The futures support was ported to std Futures and futures 0.3, and as async/await is stabilized now it was also enabled by default. The “futures” feature is not needed anymore.

With the futures support in gio and other modules it is now possible to write applications making use of asynchronous I/O with async/await, which allows writing asynchronous code in a much simpler way that looks close to the equivalent synchronous code. Check async/await stable on the official Rust blog for more details.

An example making use of this with gio’s asynchronous file reading support can be found here. While it is not as streamlined as with native Rust crates like async-std or tokio because of how the gio API works, it nonetheless much more convenient to work with than the previous (but still available) callback-based approach.

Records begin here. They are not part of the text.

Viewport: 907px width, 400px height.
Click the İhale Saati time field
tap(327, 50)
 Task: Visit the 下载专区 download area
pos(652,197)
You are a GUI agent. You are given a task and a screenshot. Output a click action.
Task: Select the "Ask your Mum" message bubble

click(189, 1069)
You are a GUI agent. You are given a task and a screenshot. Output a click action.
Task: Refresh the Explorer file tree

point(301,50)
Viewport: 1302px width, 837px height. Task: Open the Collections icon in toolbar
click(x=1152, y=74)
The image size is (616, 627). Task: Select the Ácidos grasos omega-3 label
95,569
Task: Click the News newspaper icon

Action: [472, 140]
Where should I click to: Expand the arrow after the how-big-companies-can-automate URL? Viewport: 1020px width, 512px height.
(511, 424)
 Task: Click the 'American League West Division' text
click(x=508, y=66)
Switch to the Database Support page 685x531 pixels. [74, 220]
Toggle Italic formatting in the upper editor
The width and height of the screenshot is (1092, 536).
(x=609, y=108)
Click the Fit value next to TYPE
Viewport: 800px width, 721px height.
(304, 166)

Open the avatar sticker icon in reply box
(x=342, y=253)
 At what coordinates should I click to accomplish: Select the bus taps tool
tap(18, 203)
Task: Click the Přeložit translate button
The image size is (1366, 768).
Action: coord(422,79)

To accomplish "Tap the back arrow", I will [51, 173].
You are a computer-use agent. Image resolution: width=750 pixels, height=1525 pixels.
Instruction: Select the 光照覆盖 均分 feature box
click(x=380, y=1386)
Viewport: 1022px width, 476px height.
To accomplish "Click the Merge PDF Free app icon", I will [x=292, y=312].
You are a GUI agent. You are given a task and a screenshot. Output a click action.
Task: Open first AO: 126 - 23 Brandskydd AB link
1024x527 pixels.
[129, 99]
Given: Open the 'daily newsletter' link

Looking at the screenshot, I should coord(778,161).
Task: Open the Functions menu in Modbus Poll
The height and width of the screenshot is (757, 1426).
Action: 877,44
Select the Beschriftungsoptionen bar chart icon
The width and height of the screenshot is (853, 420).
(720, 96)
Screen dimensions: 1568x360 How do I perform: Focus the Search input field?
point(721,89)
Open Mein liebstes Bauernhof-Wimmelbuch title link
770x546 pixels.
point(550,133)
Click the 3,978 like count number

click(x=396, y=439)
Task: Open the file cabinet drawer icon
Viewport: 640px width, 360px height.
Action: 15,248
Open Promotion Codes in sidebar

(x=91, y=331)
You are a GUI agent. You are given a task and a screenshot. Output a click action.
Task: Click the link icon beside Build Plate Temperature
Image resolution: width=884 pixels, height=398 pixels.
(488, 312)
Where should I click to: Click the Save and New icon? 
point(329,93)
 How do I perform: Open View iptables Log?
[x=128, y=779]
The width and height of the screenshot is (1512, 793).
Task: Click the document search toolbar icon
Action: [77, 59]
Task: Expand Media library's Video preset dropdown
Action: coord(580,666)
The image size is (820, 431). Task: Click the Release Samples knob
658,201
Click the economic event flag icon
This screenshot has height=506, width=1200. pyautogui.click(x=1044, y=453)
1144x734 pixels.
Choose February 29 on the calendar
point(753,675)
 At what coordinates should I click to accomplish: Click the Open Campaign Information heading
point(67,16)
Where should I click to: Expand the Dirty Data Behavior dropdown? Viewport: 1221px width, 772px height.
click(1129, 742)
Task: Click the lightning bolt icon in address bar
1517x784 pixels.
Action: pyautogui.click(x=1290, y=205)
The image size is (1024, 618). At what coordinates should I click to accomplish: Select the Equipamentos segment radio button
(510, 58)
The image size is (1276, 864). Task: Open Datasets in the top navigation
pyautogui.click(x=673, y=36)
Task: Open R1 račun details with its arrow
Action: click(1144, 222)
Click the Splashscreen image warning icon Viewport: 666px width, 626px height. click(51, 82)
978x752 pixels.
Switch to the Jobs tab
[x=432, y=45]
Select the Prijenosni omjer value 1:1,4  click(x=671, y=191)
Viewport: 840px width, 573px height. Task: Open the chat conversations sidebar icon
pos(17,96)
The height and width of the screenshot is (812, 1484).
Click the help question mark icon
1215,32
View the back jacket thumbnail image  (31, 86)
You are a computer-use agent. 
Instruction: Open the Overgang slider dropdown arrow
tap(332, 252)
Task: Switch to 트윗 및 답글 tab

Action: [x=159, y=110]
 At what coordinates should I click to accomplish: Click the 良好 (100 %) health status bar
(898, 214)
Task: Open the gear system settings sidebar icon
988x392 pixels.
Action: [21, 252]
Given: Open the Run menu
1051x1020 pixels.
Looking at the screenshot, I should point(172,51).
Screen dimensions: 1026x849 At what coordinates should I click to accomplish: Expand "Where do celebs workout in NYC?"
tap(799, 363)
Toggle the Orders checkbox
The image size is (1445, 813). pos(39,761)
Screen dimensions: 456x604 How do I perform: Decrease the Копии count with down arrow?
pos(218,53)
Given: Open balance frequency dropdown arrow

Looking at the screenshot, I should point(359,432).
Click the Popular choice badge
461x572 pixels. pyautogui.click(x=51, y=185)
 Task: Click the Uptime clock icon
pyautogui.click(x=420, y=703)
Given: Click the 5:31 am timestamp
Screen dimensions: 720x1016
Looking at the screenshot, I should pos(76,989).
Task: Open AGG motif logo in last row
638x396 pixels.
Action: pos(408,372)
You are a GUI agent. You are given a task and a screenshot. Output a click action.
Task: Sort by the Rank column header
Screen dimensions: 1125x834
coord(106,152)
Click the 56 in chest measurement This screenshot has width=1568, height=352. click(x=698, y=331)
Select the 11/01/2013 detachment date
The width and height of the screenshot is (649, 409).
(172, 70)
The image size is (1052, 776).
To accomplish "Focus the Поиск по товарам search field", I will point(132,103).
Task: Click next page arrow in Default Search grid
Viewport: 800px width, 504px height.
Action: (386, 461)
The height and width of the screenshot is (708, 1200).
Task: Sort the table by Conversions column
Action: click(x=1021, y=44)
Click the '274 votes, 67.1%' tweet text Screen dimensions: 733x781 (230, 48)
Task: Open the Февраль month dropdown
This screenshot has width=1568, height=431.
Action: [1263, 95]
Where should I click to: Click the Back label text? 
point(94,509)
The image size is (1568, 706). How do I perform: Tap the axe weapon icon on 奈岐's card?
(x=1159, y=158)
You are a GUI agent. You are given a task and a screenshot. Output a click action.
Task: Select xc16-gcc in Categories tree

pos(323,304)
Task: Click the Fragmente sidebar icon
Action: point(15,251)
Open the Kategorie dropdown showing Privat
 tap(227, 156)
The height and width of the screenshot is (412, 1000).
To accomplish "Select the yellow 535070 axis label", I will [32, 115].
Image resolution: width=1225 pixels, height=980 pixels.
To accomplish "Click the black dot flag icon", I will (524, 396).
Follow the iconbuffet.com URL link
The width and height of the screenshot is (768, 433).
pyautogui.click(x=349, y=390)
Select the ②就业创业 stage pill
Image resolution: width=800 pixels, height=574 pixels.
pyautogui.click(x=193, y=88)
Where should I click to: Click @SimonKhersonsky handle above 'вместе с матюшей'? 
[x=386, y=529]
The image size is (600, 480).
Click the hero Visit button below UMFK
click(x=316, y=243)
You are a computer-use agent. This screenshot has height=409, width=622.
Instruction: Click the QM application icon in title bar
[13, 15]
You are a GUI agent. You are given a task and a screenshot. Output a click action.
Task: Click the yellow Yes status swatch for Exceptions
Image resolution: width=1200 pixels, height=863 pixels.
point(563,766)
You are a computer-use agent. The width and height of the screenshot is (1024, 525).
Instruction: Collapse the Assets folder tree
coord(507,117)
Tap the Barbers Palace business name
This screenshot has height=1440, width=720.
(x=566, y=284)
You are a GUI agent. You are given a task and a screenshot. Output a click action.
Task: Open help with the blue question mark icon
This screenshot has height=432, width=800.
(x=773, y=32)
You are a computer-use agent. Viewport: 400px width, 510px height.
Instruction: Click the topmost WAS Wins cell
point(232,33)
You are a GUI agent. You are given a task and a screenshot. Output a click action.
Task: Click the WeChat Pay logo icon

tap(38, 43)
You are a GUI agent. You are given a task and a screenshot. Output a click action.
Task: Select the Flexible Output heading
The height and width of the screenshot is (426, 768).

Another example that shows integration of gio with generic Rust futures crates can be found here . Each gio::PollableInputStream and gio::PollableOutputStream can be converted into an AsyncRead / AsyncWrite, and by this allows integration with the wider Rust async ecosystem. In this case a gio TCP connection is wrapped in a TLS connection provided by the async-tls crate, which uses rustls as underlying TLS implementation.

GTK4 §

We have initial GTK4 bindings now, which are the result of @sfanxiang’s GSoC project this year. While not part of this release because GTK4 itself is still not API stable, you can also try it from git. The GTK4 bindings can be found here. Once there are release candidates of GTK4 we will also do alpha releases of the bindings.

Cairo improvements §

The cairo bindings now consistently return Results for various functions instead of sometimes Options, sometimes silently failing. Many cairo operations return an actual Surface in an error state if something goes wrong, and this surface will then (usually silently) fail any future operations on it. Instead of returning the surface, an Err is returned now as it should.

GTK Builder improvements §

In gtk::Builder UI description files it is possible to declare signal handlers for the widgets. While it’s not possible to connect them automatically to functions in Rust in a safe way, it is now possible for applications to implement the connection logic themselves based on the information from the UI description. gtk::Builder::connect_signals_full() allows to provide closures for each signal handler name that is given in the UI description.

`glib::Value::get` improvements §

glib::Value::get() was changed to allow distinguishing between the value containing a None and trying to get a value of the wrong type out of it. This means that it now returns a Result, and also that for types that can’t possibly be None (e.g. integer types), Value::get_some() is provided as a helper to not require unwrapping the returned Option from the normal Value::get().

That’s it for biggest changes. A lot of other small ones are in as well. So enjoy!